In Spanish, bodega translates to "storeroom or wine celar." In Taylor Swift lexicon, it translates to "your friend." In New York, it's a 24 hour cornerstore rich with eclectic culture and findings. It's the spot where you buy a lottery ticket, your morning BEC, and late night snacks ranging from Takis to plantain chips. 

A block's bodega is a community's epicenter. Closely associated with first generation Puerto Rican entrepreneurship, bodegas have seen the evolution of neighborhoods. They remain constant as gentrification sweeps over blocks, seeing demographics change from working class families to avocado toast loving millennial. In other words, your local bodega is kind of like a free history lesson.

6. Halal

Food trucks and street carts are the fabric of NYC's gastronomic scene, none more so than Halal. Halal refers to the bright red carts that populate Midtown, each serving up mouthwatering combinations of rice, beans, halal meat, greens, and am mix of condiments. Much like snowflakes, while each halal cart may look similar, no two are exactly the same. Liberal menu listings such as "chicken and rice" allow owners infinite room for experimentation. 

Take their iconic red sauce and white sauces. Riffs on Egyptian harissa and Greek tzatziki respectively, the sauces' spice levels and flavors fluctuate depending on the owner's heritage and tastebuds. Either way, each pita or bowl of halal is truly a one-of-a-kind street food experience. 

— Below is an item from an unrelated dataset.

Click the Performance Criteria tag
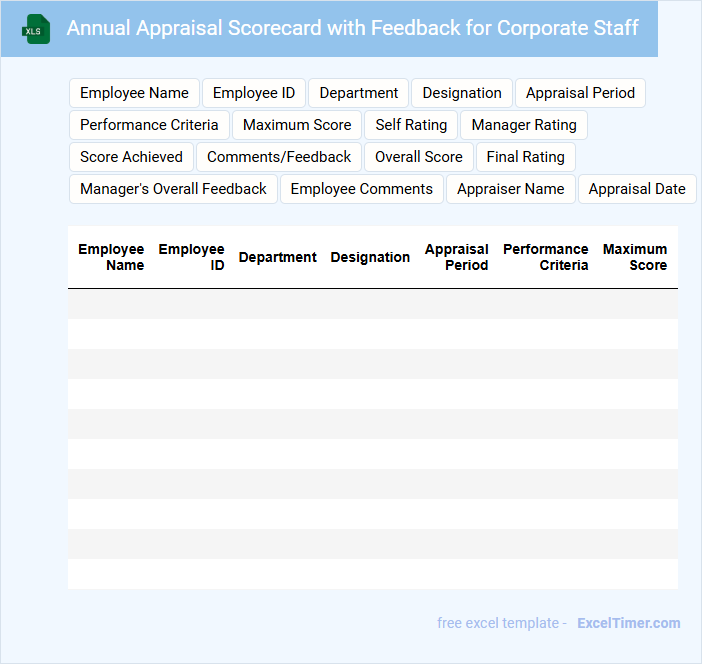The width and height of the screenshot is (702, 664). [x=149, y=125]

#SpoonTip: For the authentic Halal experience, stroll down Sixth Ave in midtown for cart after cart of chicken and rice. If brick-and-mortar locations are more your thing, check out The Halal Guys.

7. Ice

We're moving off the island of Manhattan for this one. Italian ices are the official summer treat in Brooklyn and Queens, thanks in part to their vibrant Italian communities. Italian ices is a slightly more American take on granita; both are made with natural fruit or fruit flavorings and lack dairy. While you may be familiar with franchises like Uncle Louie G's and Ralph's (both of which started in NYC), New Yorkers mean something entirely different when ordering an ice. 

A New York ice refers to a classic lemon Italian ice served at an old school, Italian mom-and-pop joint. It should be light, sweet, and refreshing enough to make you ask for a second scoop. 

#SpoonTip: For the best ice that doesn't come for your supermarket's freezer aisle, try Lemon Ice King of Corona or Court Pastry Shop.

8. Patties

When the rest of America hears "beefy patty," memories of hamburgers and barbecues appear. When New Yorkers hear those same words, they think of Jamaican beef patties, a savory turnover consisting of a flaky pastry spiced with turmeric and filled with spicy ground beef. Served in pizza shops throughout the Bronx and Queens, patties are proliferating. NYC schools served more than 3 million patty hot lunches in 2016. 

Those in the know sandwich their patties in between coco bread for a sweet balance to  the spicy patty. 

#SpoonTip: If you live in the boroughs, chances are a nearby pizza shop has your patty cravings covered. If not, franchises like Golden Krust sell frozen versions in your supermarket's freezer aisle.

9. Dog

No, I'm not talking about man's best friend. Dog is slang for a New York style hot dog, typically Kosher and topped with brown mustard and sauerkraut. This dog traces its roots back to 1851 when butcher Charles Feltman opened a hot dog stand on none other than Coney Island. These all beef sausages have been associated with New York ever since, thanks to a New York Journal writer popularizing the term in 1901.  

#SpoonTip: Sometimes a Yankee stadium dog just won't do, especially if it's off season. For a dog that's always up to snuff, head to Nathan's of Coney Island

There you have it folks. Use this New York City food slang, walk fast, and stand clear of the closing doors and you'll be a New Yorker through and through in no time.